>>

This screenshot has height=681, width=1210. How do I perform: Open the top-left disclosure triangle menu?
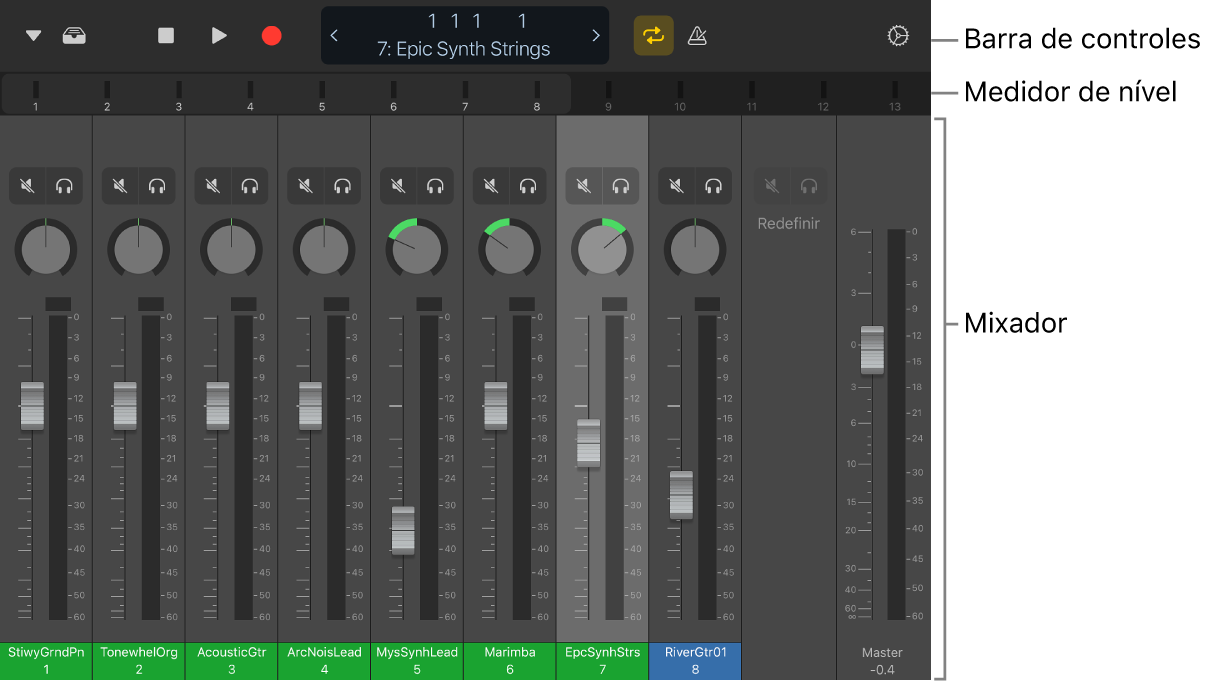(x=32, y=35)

<<
>>

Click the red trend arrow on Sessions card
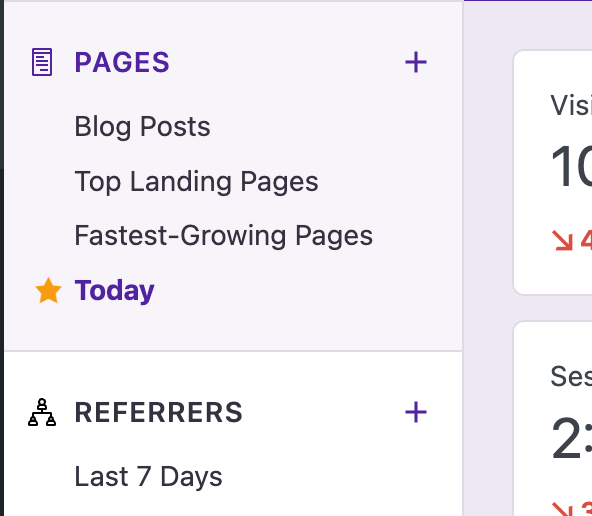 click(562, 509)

<<
>>

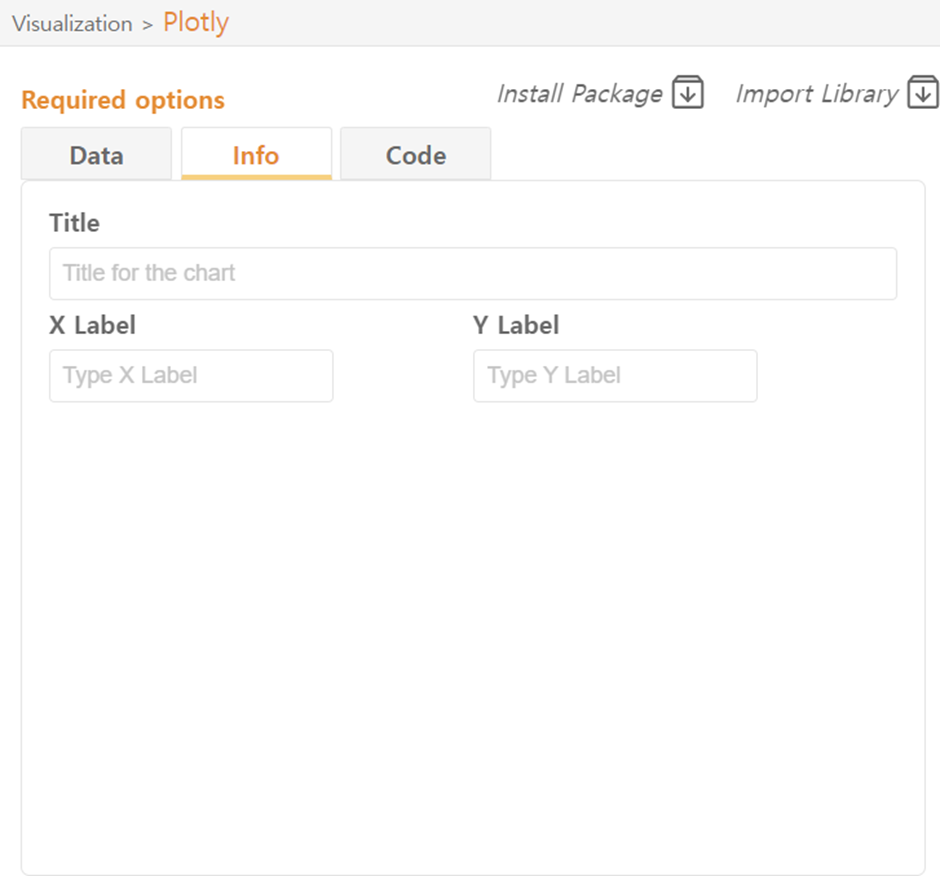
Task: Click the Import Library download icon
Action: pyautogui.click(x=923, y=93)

<<

— Work instructions —
Rewrite the items starting at the line containing "This screenshot has" and ending at the line containing "(x=32, y=35)", replacing "disclosure triangle" with "dropdown" and keeping everything else the same. Leave the pictures out of your answer.

— Full solution —
This screenshot has height=681, width=1210. How do I perform: Open the top-left dropdown menu?
(x=32, y=35)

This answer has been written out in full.